Horns and Halos

Sometimes you can really see the difference between great documentary filmmaking and mediocre documentary filmmaking. Spellbound, for instance, takes an innocuous subject – kids in a spelling bee – and turns it into a gripping, thought-provoking American saga. On the other side of the spectrum, Horns and Halos takes highly flammable material and squanders it, due to its filmmakers' muddled sense of purpose.

In 1999, sad-sack biographer James Hatfield decided to break out of the rut of fluffy movie star books and penned an expose on then-presidential nominee George W. Bush. Of all the bombshells in Hatfield's book, Fortunate Son, the biggest was that Bush was arrested in 1972 for cocaine possession and used his powerful family ties to have the charges dismissed and erased from the record. Unfortunately, just three days after Fortunate Son hit bookstores, the media discovered that Hatfield had served time in jail for conspiracy to murder. His publisher, the respectable St. Martin's Press, immediately yanked the book from the shelves.

Horns and Halos unfolds some time later, after Hatfield partnered up with a new publisher, a hyperactive punk rocker named Sander Hicks, who ran a do-it-yourself publishing house in the basement of the building he worked in (as the janitor!) called Soft Skull Press. Determined to Stick It to the Man, Hicks embarked on a two-year-long odyssey to bring Hatfield's book back to the public. Both men encountered wild ups and downs – a 60 Minutes segment, a lawsuit from Hatfield's former murder co-conspirator, pressure from Bush's lawyers – only to have their story end tragically.
☆ ☆ ☆ ☆ ☆
• Explore the material
(A) According to the review of Horns and Halos, why does the film waste its highly flammable material?
(B) Transcribe the part of the Horns and Halos review starting with "In 1999, sad-sack" and going on through "from the shelves.".
(C) Pick up the Horns and Halos review after its last sentence and keep writing.

• Information supplied
☆ ☆ ☆ ☆ ☆
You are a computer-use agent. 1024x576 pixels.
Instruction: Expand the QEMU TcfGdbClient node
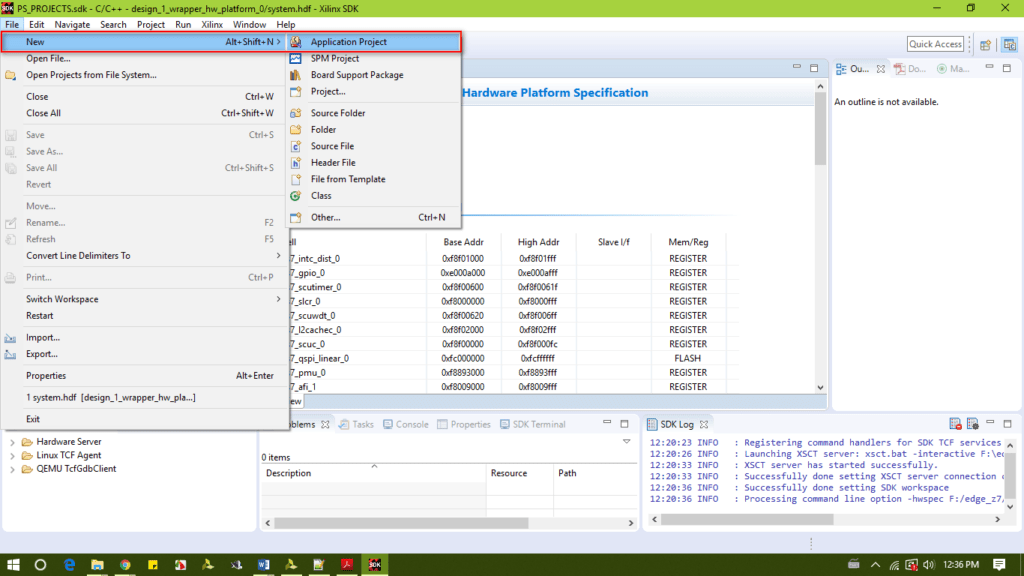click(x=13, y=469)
☆ ☆ ☆ ☆ ☆
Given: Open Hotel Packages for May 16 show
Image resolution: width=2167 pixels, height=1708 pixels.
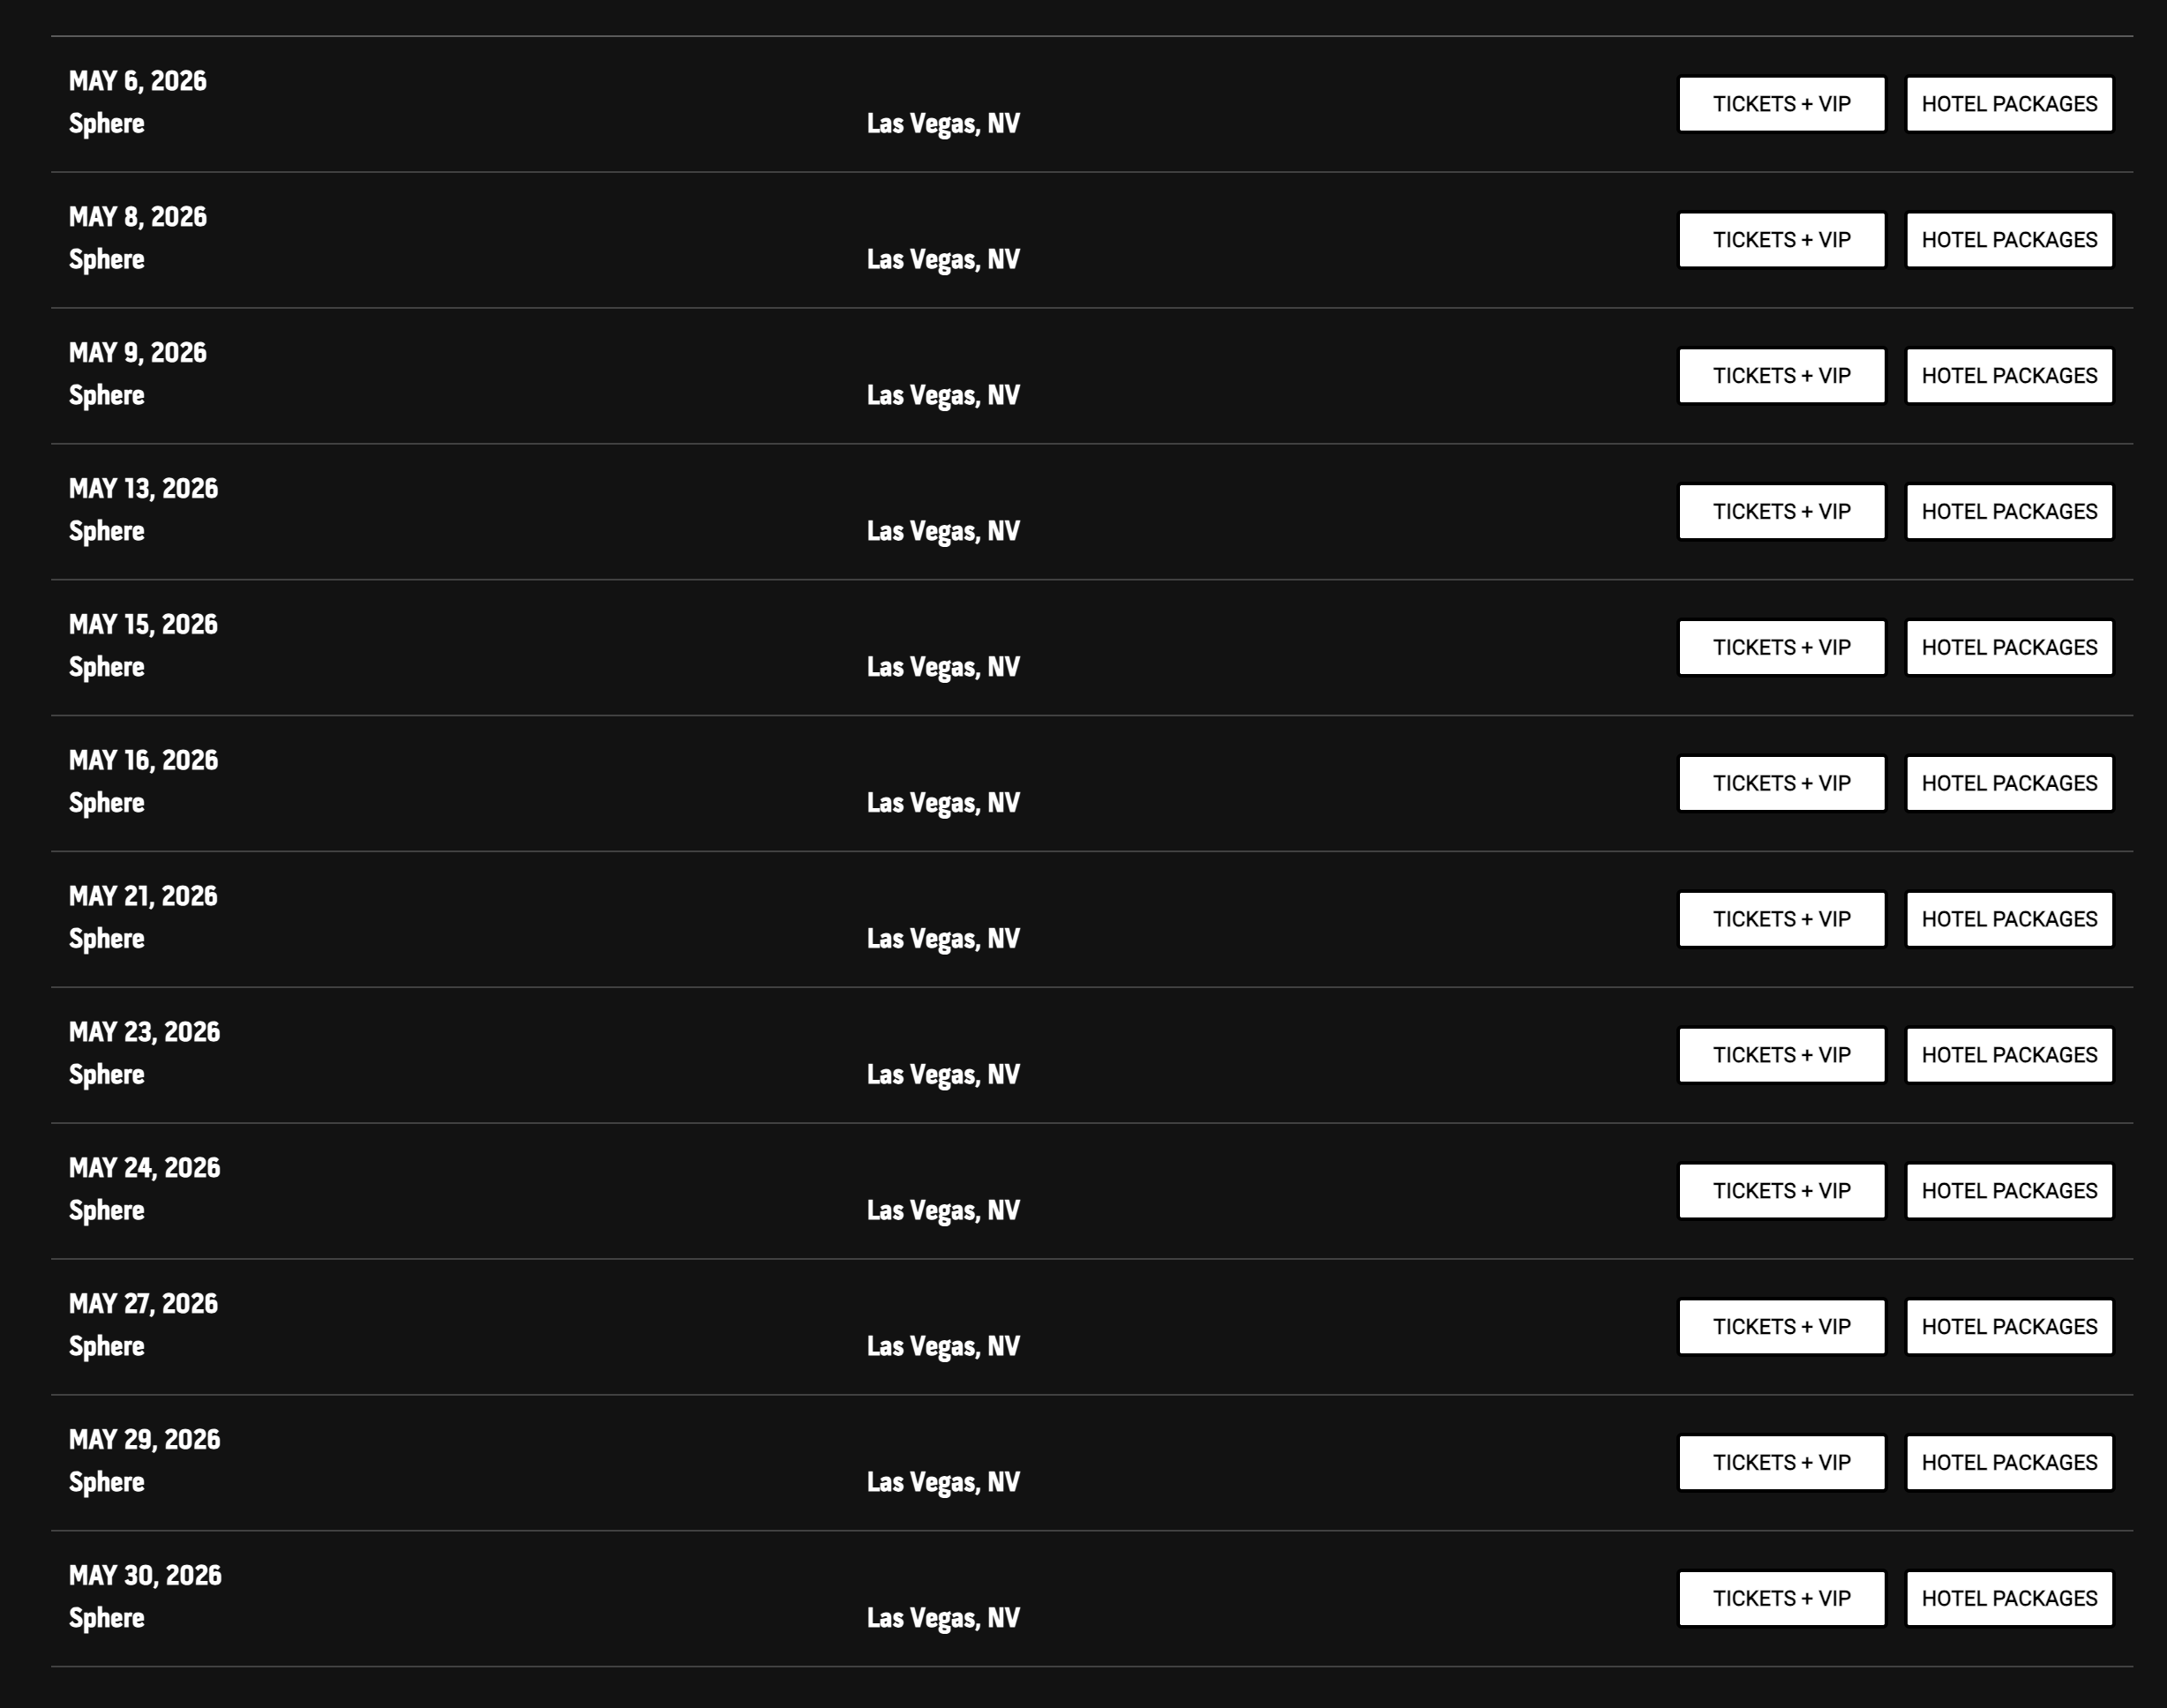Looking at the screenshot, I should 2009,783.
☆ ☆ ☆ ☆ ☆
• Answers to the problems
(A) The review blames the filmmakers' muddled sense of purpose.

(B)
In 1999, sad-sack biographer James Hatfield decided to break out of the rut of fluffy movie star books and penned an expose on then-presidential nominee George W. Bush. Of all the bombshells in Hatfield's book, Fortunate Son, the biggest was that Bush was arrested in 1972 for cocaine possession and used his powerful family ties to have the charges dismissed and erased from the record. Unfortunately, just three days after Fortunate Son hit bookstores, the media discovered that Hatfield had served time in jail for conspiracy to murder. His publisher, the respectable St. Martin's Press, immediately yanked the book from the shelves.

(C)
Great stuff here, so what's wrong with the movie?

Well, it's not boring, it's not stupid, but filmmakers Galinsky and Hawley lack gumption. They become uncertain about the validity of some of Hatfield's claims, yet don't have the chops to try to answer the question of whether Hatfield was telling the truth.

You sure want to believe Hatfield – especially when he claimed that it was none other than Bush's chief political advisor Karl Rove who fed him the cocaine arrest story (Hatfield claimed that Rove did so because he knew of Hatfield's shady past, and could thus discredit the author upon the book's release). But because we see so little of Hatfield in the film, we don't get to find out just what he's about, since the camera wasn't there at the right moments.

Instead we spend far too much time with the show-offy Hicks, a naive Henry Rollins wannabe whose devil-may-care demeanor, eccentric punk wardrobe, and kooky haircuts may have done far more to invalidate the integrity of Fortunate Son than anything Bush's attorneys could have come up with. But Galinsky and Hawley don't seem to even fully recognize that.

In the end we're left with a frustrating, unfinished portrait of strange bedfellows whose biggest mistake was keeping explosive allegations about President Bush on the cultural fringes, where they could be written off as a couple of leftist kooks. This documentary doesn't change that one bit.